If a programmer is taking the time and effort to interpret a complex file format, why can't he also take the time to validate it.
"Eve of Destruction", it's not just for old hippies anymore...
If you want detailed control over layout, especially with low overhead for rendering, an instruction based approach is quite good. The point is that no GDI call, in itself, should be able to mess things up and simple parameter validation of the WMF input should be enough when spooling the calls.
(Hey, Postscript is even Turing complete. There's nothing wrong with describing a picture as instructions to a state machine with some rendering primitives.)
Besides, WMF is 15+ years old now. The availability of formats for vector graphics that matched the features of GDI (while not being expensive, money-wise or performance-wise, to render by GDI) back then was a bit different. The format has never been used much for real files, but quite a lot for clipboard transfer of vector data (Excel graphs and whatnot).
I think the GP post's point is the loader should be written in a managed language... and I agree. Eventually I think we'll see unmanged code regarded in the same way as inline assembly is today - great for the places where you need absolue balls to the wall performance, but otherwise stay away from it.
Lets face it, except for corner cases managed code is usually within a few % of the same speed as unmanaged code, and that few % isn't always on the slow side either.
Of course its possible to write crap managed code, but its a hellava lot easier to write good managed code than good unmanaged code.
XML == Big fat files.
Binary == Little compact files.
Plus add the parser, schema, etc. and you got yourself a big chunk of bloat. A simple RIFF style binary file with GOOD coding practices will be much smaller and more efficient.

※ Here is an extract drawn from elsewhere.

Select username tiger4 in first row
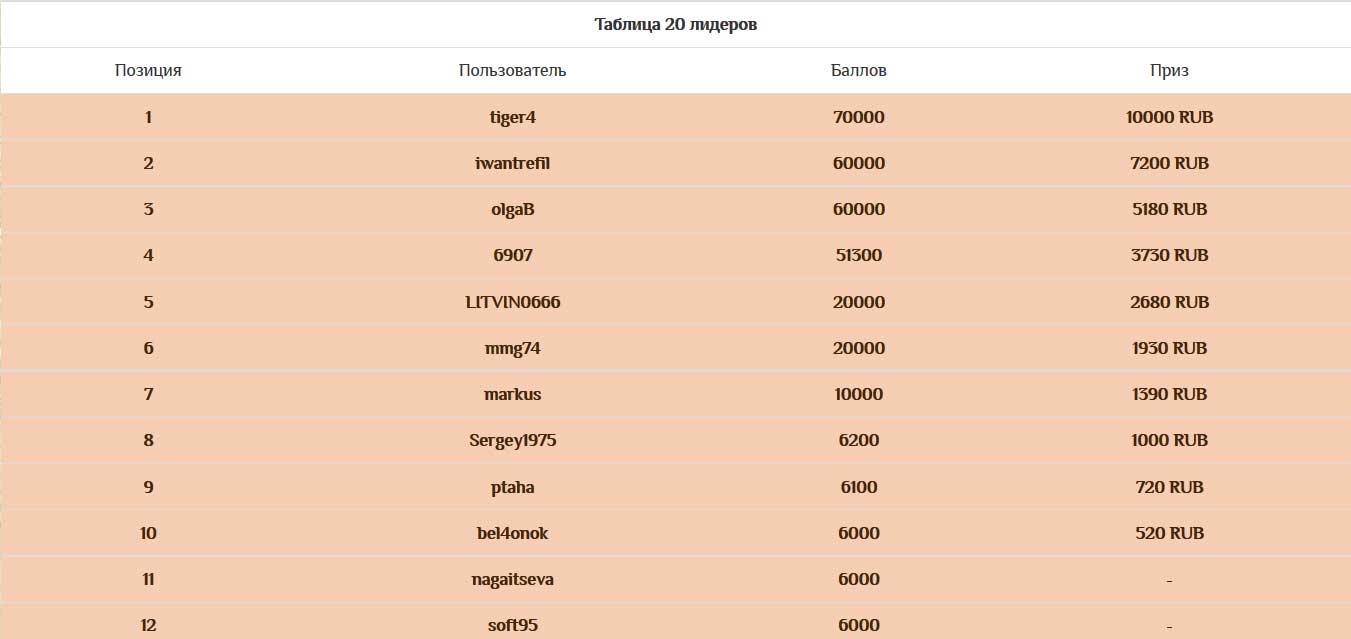(x=513, y=117)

Good example: At a past employer, we wrote software that would generate output data files. They used to be binary, and were roughly 25 to 30 KB in size. Then the whole XML hype set in and our customers just had to have it all in XML. Now output files are between 1 and 2 MB, plus roughly 8 MB of support files (Xalan/Xerces), and they're slower to load. We could have rolled our own, but try justifying the extra cost to the customer.

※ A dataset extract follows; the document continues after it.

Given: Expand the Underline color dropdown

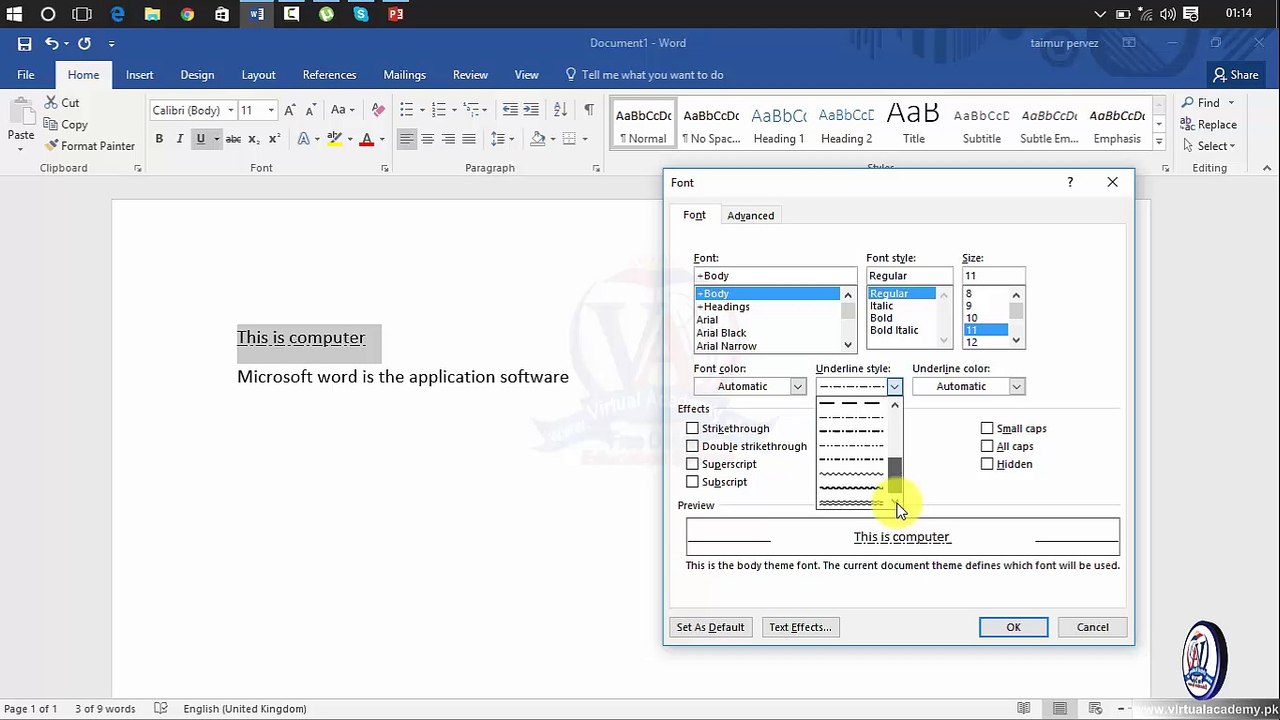Looking at the screenshot, I should (968, 386).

Don't get me wrong, XML has its uses. But fast, efficient data storage isn't one of them.
BTW, there is nothing wrong with using pointers. You just need to know what you're doing. Programmers who write shoddy code with pointers says more about the programmer than the concept.
~X~
~X~
Apache hosts vastly outnumber everything else combined. Postfix/Sendmail/Qmail/Exim probably have 90% of the email server market. There are many more installations of MySQL than MSSQL. And yet, how many worms have you seen roaring through the Internet unstopped that affect those applications? By any count, relatively very few.
And yet the bad guys, who even have the full source code to each of those, haven't had as much luck attacking Unix-based systems as Windows, even though Unix basically owns the Internet server market. So much for the "market share == vulnerability idea", even though the prize for owning a Unix server on a fat pipe is much greater than owning a Win95 box on a dialup.
This hypothesis gets trotted out every time the subject comes up, but it really needs to die. The overwhelming amount of evidence supports the theory that solid design is the path to good security - obscurity doesn't seem to have much to do with it.
Dewey, what part of this looks like authorities should be involved?